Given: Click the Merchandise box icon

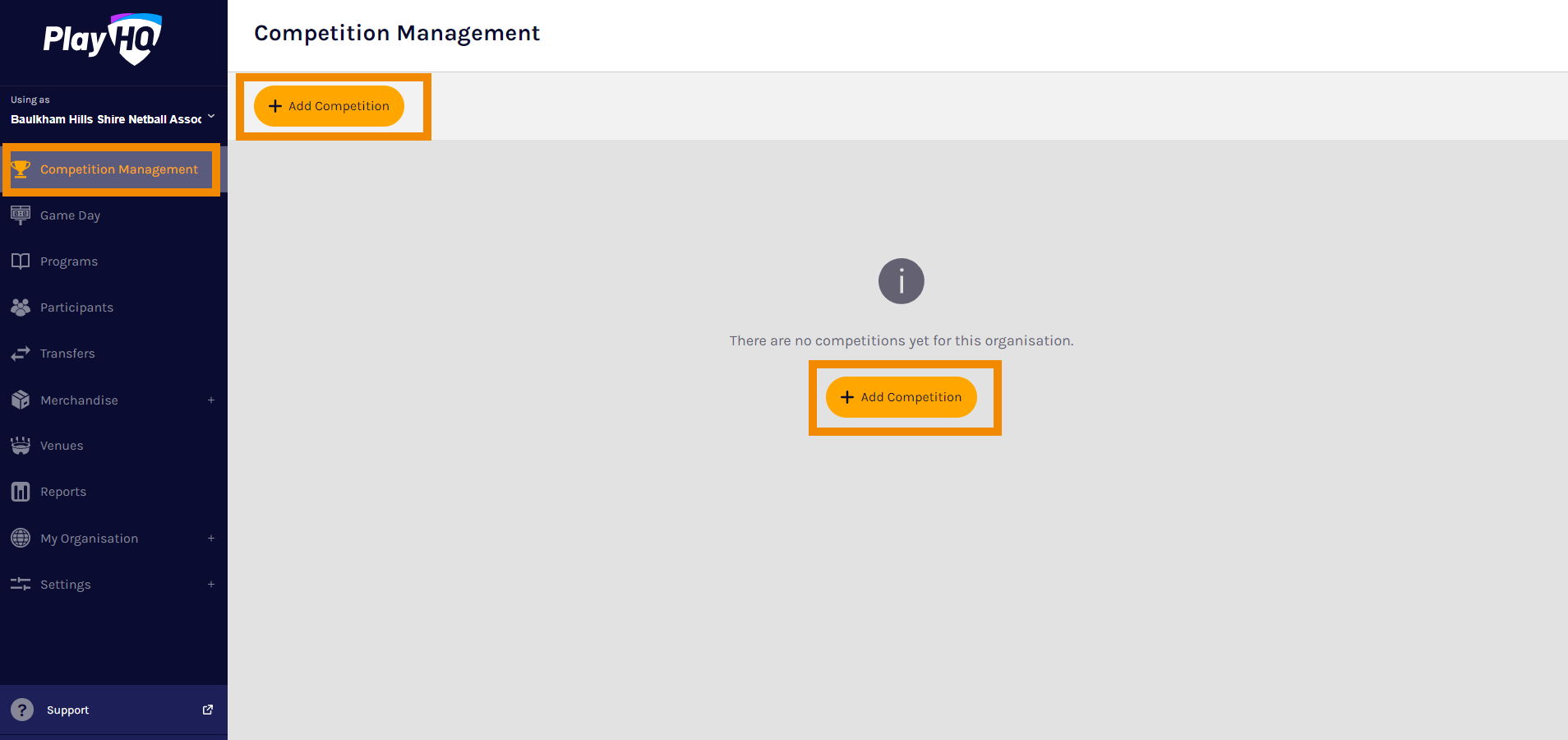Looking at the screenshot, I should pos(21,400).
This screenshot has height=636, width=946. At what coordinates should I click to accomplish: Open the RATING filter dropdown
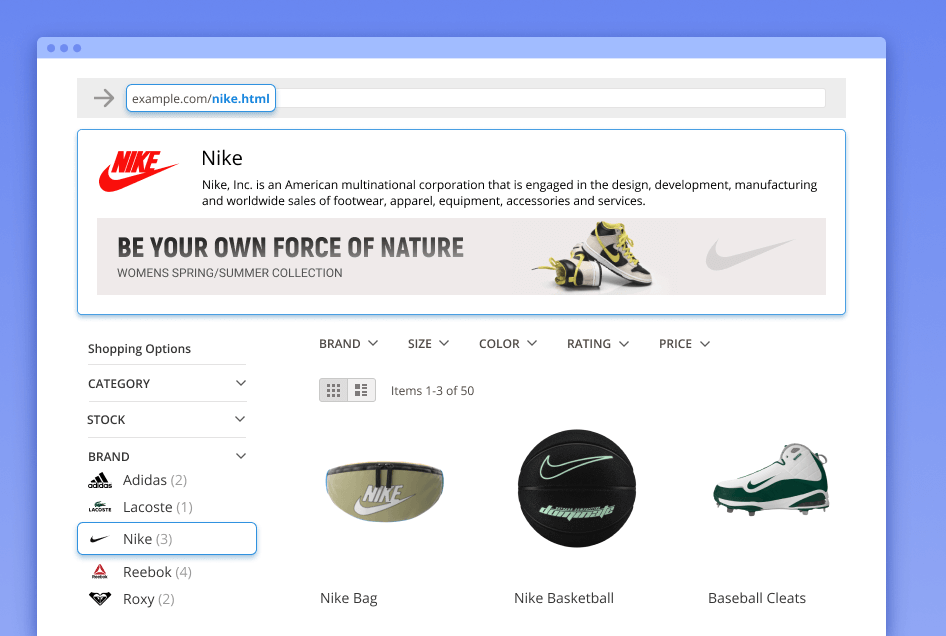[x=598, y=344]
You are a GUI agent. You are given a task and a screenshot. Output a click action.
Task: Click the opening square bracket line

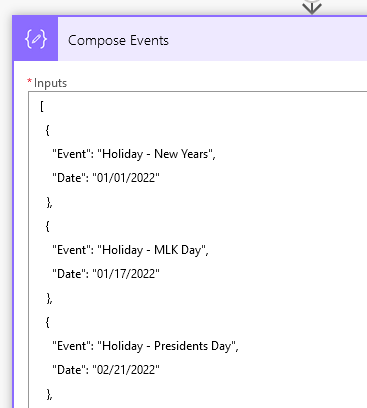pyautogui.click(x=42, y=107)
——
Work to complete
Convert the items above into a two-column CSV with the header columns "instruction" and "response". Give one row per item, put its text and its answer each in a single quoted field with line breaks replaced by spaces, and leave out the pictures.

The reply
instruction,response
"Given: Click the Merchandise box icon","Looking at the screenshot, I should pos(21,400)."
"This screenshot has height=636, width=946. At what coordinates should I click to accomplish: Open the RATING filter dropdown","[x=598, y=344]"
"You are a GUI agent. You are given a task and a screenshot. Output a click action. Task: Click the opening square bracket line","pyautogui.click(x=42, y=107)"